Em beneficio de uma minoria, do conforto da burguesia em seus bairros luxuosos e dos lucros da indústria automobilística, da construção civil, dos bancos e de outros parasitas, constrói-se um modelo de cidade que torna a vida infernal para a maior parte dos seus habitantes, a classe trabalhadora, obrigada a conviver com os aluguéis altíssimos, a insuficiência do transporte coletivo, a superlotação de ônibus, trens e metrôs, o trânsito insuportável, a poluição do ar, sonora e visual, a falta de áreas verdes, e para completar, as enchentes.

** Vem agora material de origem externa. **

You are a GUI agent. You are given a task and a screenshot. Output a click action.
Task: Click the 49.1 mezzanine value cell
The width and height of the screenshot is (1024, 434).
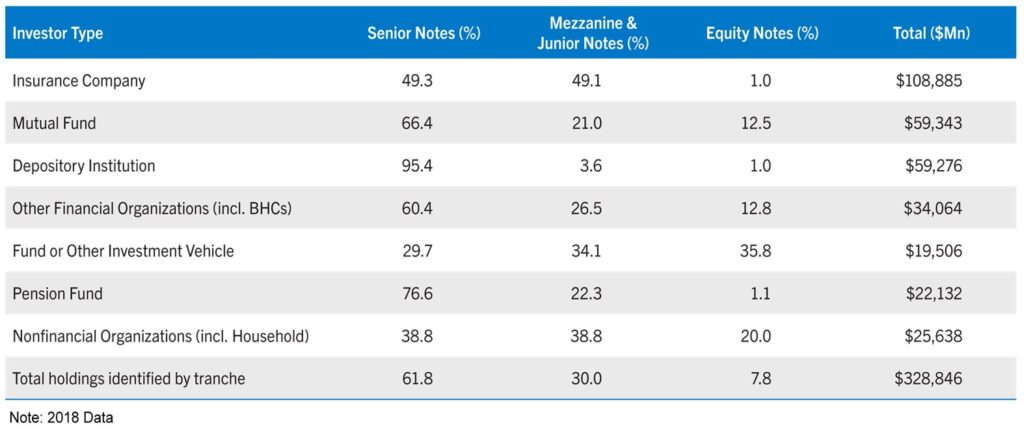[584, 81]
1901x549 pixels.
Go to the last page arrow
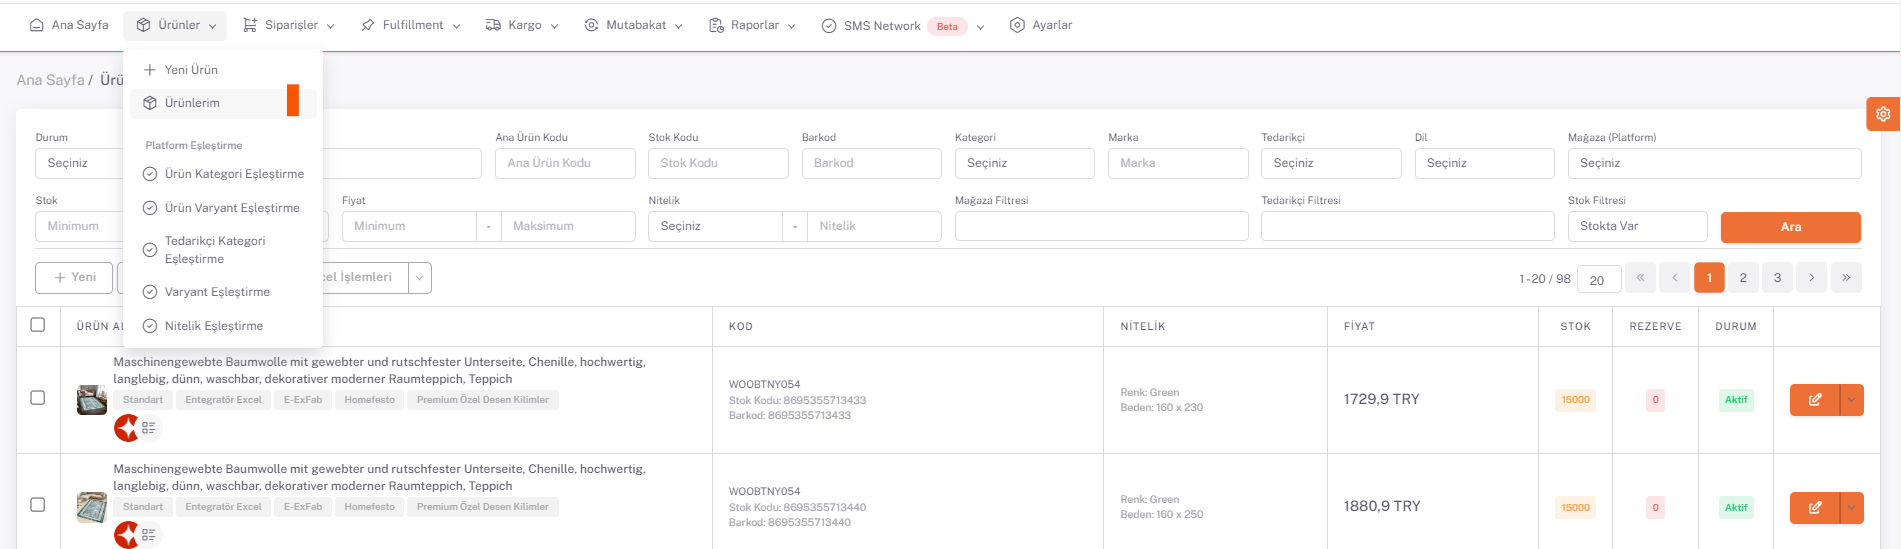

            Como medidas imediatas para os problemas urbanos, defendemos:

– Priorizar realmente o transporte coletivo de qualidade. Investimento em mais trens e ônibus para diminuir o número de automóveis nas ruas e aumentar a área verde da cidade. Tarifa social de R$ 1,00 nos trens e ônibus. Que o empresariado e o estado assumam o restante do custo, com a criação de um Fundo de Transporte cortando gastos dos políticos, cargos privilegiados, e aumentando os impostos da empresas, que não disponibilizem ônibus fretados;

– Há milhares de imóveis vazios nas grandes cidades enquanto trabalhadores vivem em áreas de risco e distantes do trabalho. Portanto é preciso expropriar os imóveis ociosos nos centros e colocá-los à disposição dos trabalhadores a preços acessíveis;

– Por um plano de obras eficaz que viabilize a construção de moradias populares a preços compatíveis e não absurdos como hoje;

– Fim de financiamento público para condomínios de luxo e a utilização dessa verba para financiamento das moradias populares;

– Indenização do Estado a todas as vítimas de enchentes e deslizamentos;

– Casa para quem perdeu a casa nas enchentes e deslizamentos;

– Isenção de todos os tributos para as vítimas de alagamentos e desmoronamentos por seis meses;

– Por um plano de obras públicas que priorize o saneamento e a despoluição de rios e lagos; Proibição das empresas jogarem seus esgotos nos rios;

– Contra a repressão e a criminalização dos movimentos das vítimas de enchentes.